Yes, you can think of a data model as a way of creating a database-like schema on top of your existing Splunk data. To build a data model, you'll first need to do all of the normal things you do when you add data to Splunk, like write line breakers and extract fields. Once you have those steps completed, then you can build a data model. The data model itself is just a json document that defines the searches and fields that make up the model.
With a data model you can use the pivot UI to interactively build charts and dashboards without having to write Splunk queries. That way your users don't have to know the Splunk query language. This is one reason you'd create a data model; to provide a well-defined data set for your users that they can analyze without having to know a lot about writing Splunk queries.
Another reason for creating a data model is to enable acceleration and improve search performance. If you frequently report on the same fields within the same data set you can create a data model and enable data model acceleration. Then Splunk will run search jobs in the background to build a separate index for your data model. Data model acceleration has some advantages over other methods of accelerating searches such as summary indexing or report acceleration. You can review the docs to find more information about enabling acceleration. And its optional; data models aren't accelerated by default.
If you haven't gone through it yet, try out the pivot tutorial in Splunk. And if you have some specific questions about data models, feel free to ask.
Thank you very much for answering and for your help!
So if my query starts with: tstats summaries=T from datamodel=blah then it is performing the search from accelerated data within the datamodel only?
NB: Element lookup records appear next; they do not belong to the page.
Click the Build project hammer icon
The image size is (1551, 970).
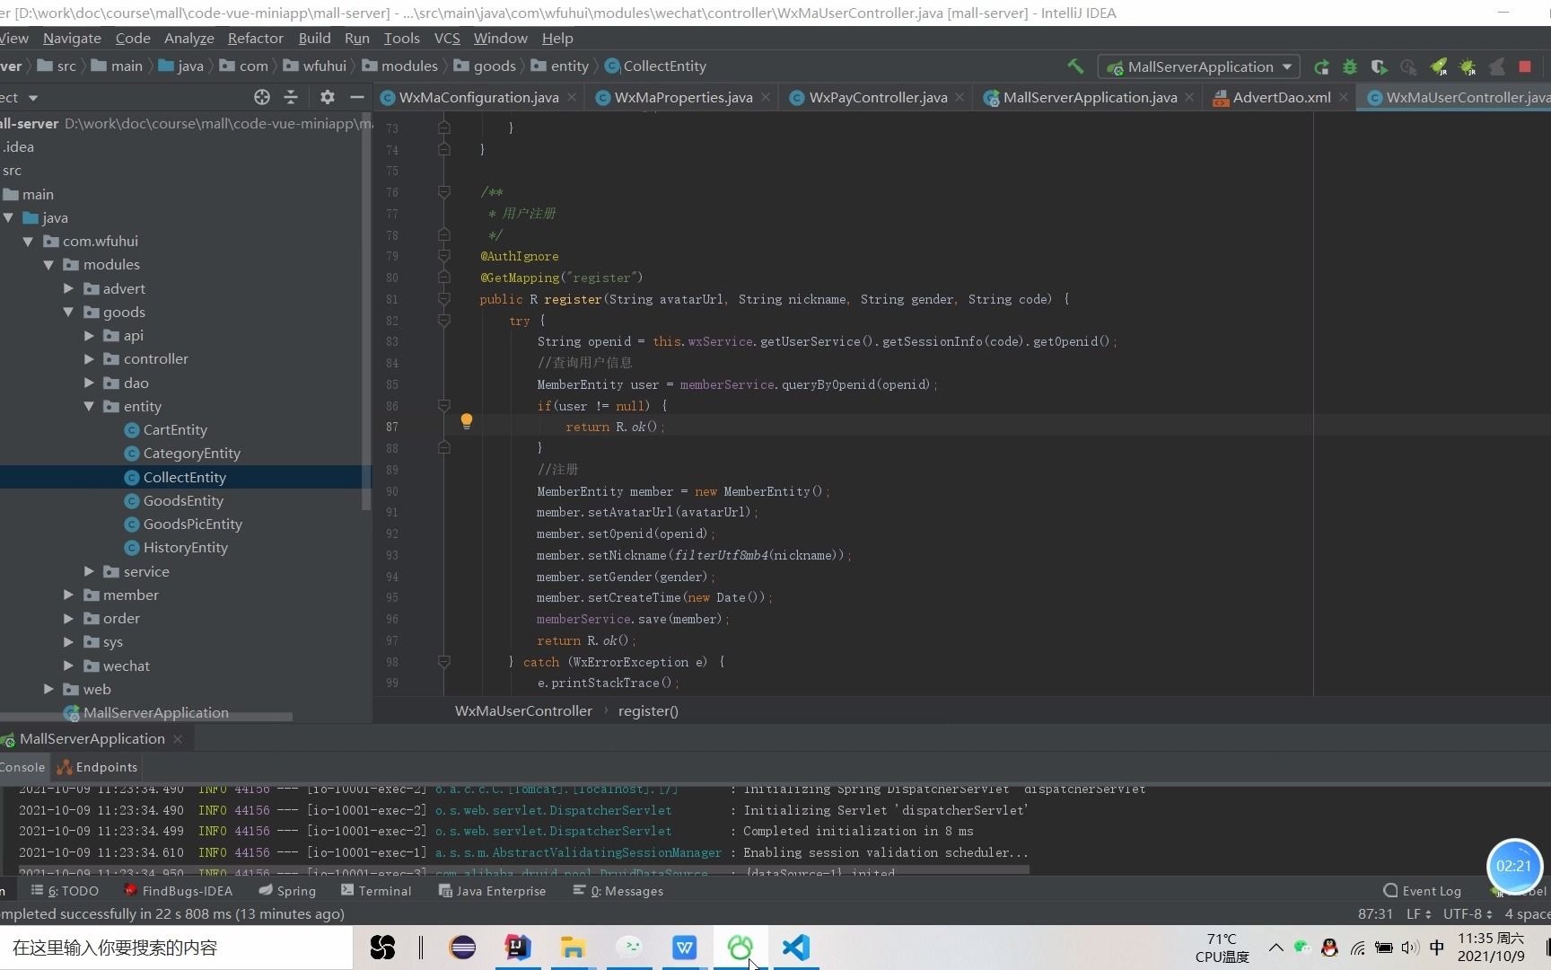tap(1076, 66)
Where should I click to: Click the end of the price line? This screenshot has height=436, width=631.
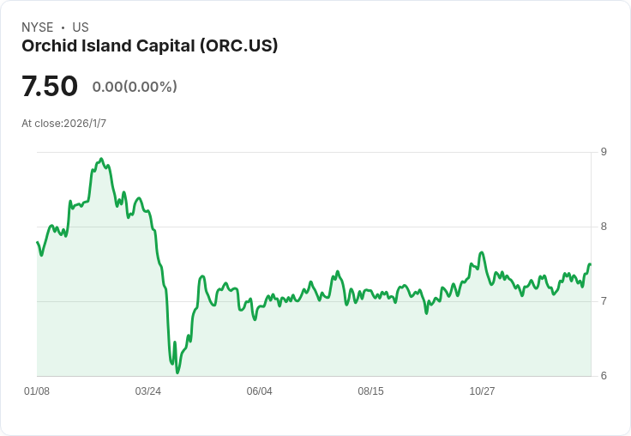[590, 264]
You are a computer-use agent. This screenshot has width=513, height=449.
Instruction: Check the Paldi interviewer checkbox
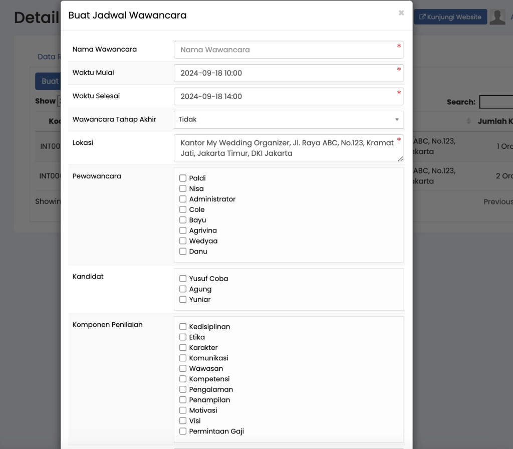pos(183,178)
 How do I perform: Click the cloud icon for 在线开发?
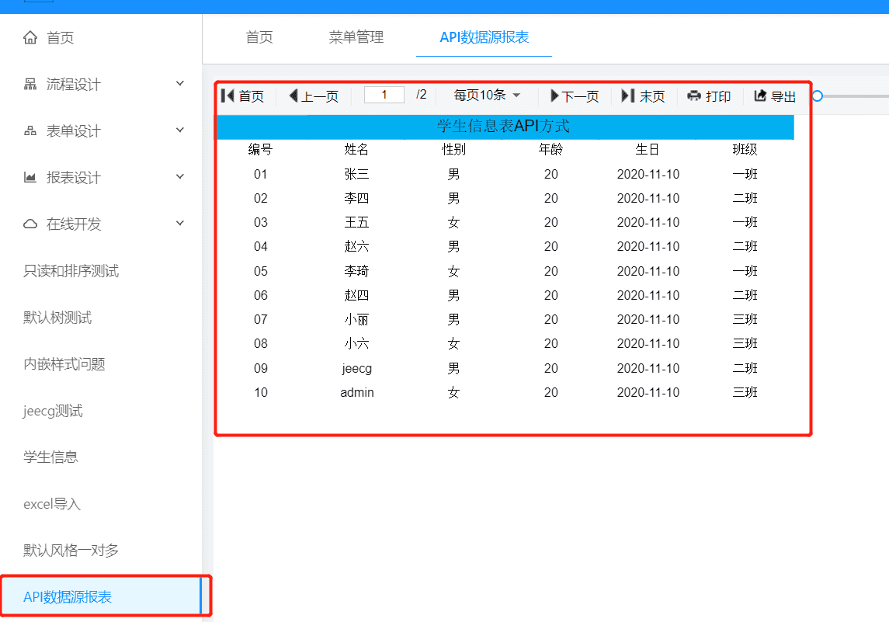pyautogui.click(x=30, y=224)
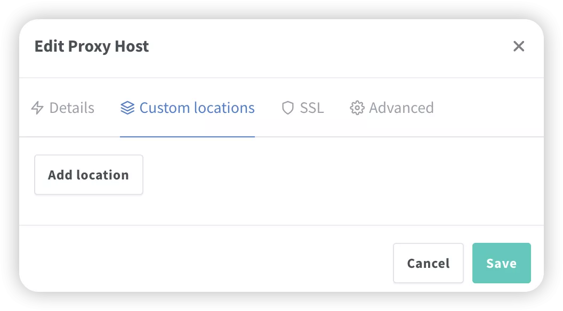Click empty panel area right of Add location
563x311 pixels.
(x=341, y=175)
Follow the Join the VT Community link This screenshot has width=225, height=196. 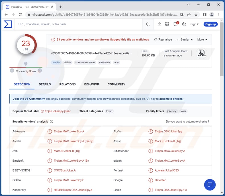29,99
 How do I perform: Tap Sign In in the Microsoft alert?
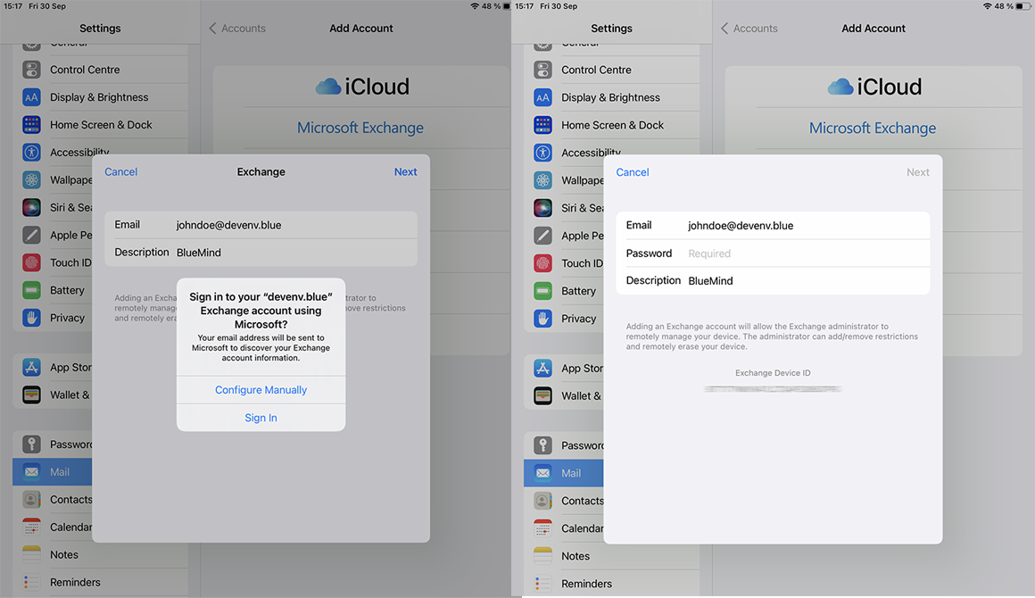point(261,418)
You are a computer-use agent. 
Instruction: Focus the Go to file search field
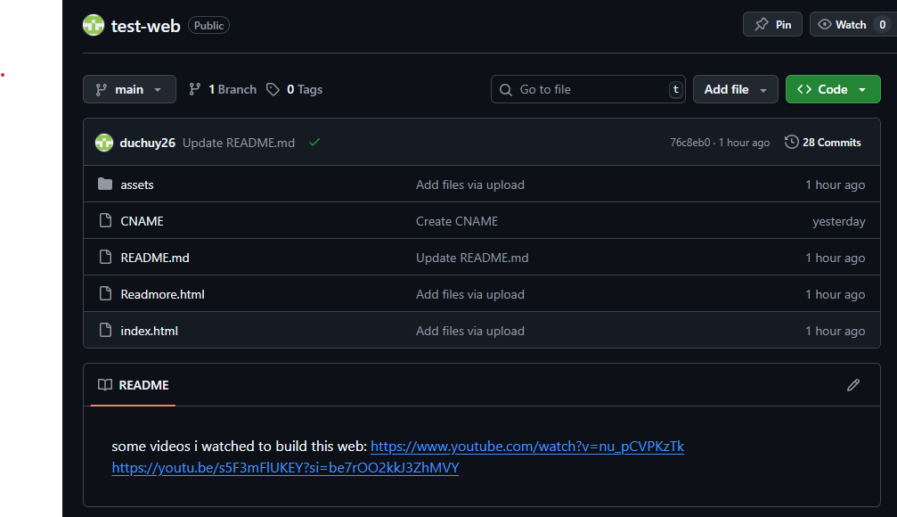click(x=588, y=89)
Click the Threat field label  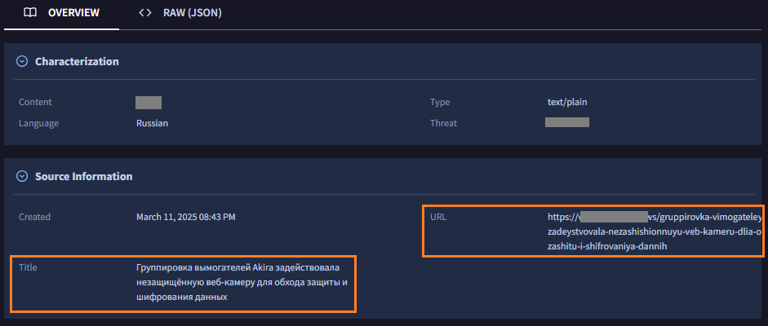(443, 123)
Also, if you were trying to replicate the search in a different search processing language, is there an equivalent to datamodels? What I mean by that is: filtering is standard to all search languages but I've yet to encounter datamodels, or maybe it's because I'm not understanding them right. I see them as sort of a filter, like: datamodel=blah filters to only look in the set of data contained within the datamodel "blah". So you won't see all your data, just the data within the datamodel "blah"? And how does the data get into the datamodel "blah"? Do I have the description for datamodel right?
Thank you for your help
I think you are referring to the summariesonly=T flag. That flag tells tstats to only use accelerated data to perform the search.
I think SQL views are a good comparison. Data models are like a view in the sense that they abstract away the underlying tables and columns in a SQL database. In Splunk, a data model abstracts away the underlying Splunk query language and field extractions that makes up the data model. And like data models, you can accelerate a view. In Splunk, you enable data model acceleration. In SQL, you accelerate a view by creating indexes. Keep in mind that this is a very loose comparison. But the concepts are similar.
Sorry but I don't have any experience with SQL. How I understand them is I see them as sort of a filter, like: datamodel=blah filters to only look in the set of data contained within the datamodel "blah". So you won't see all your data, just the data within the datamodel "blah"?
Is that an accurate description? Also, if that is accurate, how does the data get into the datamodel "blah"?
Thank you again!
Yes thats accurate. There are other ways of creating predefined filters in Splunk, like with macros and event types. So a data model does do filtering, but it does a lot more than that as well. But yes, when you search a datamodel, you are only returning data that matches the model.
The model itself is just a json document that defines the searches and fields that make up the model. You define the model from within the Splunk UI. The links I added above walk you through defining a model, so take a look at those if you want the details.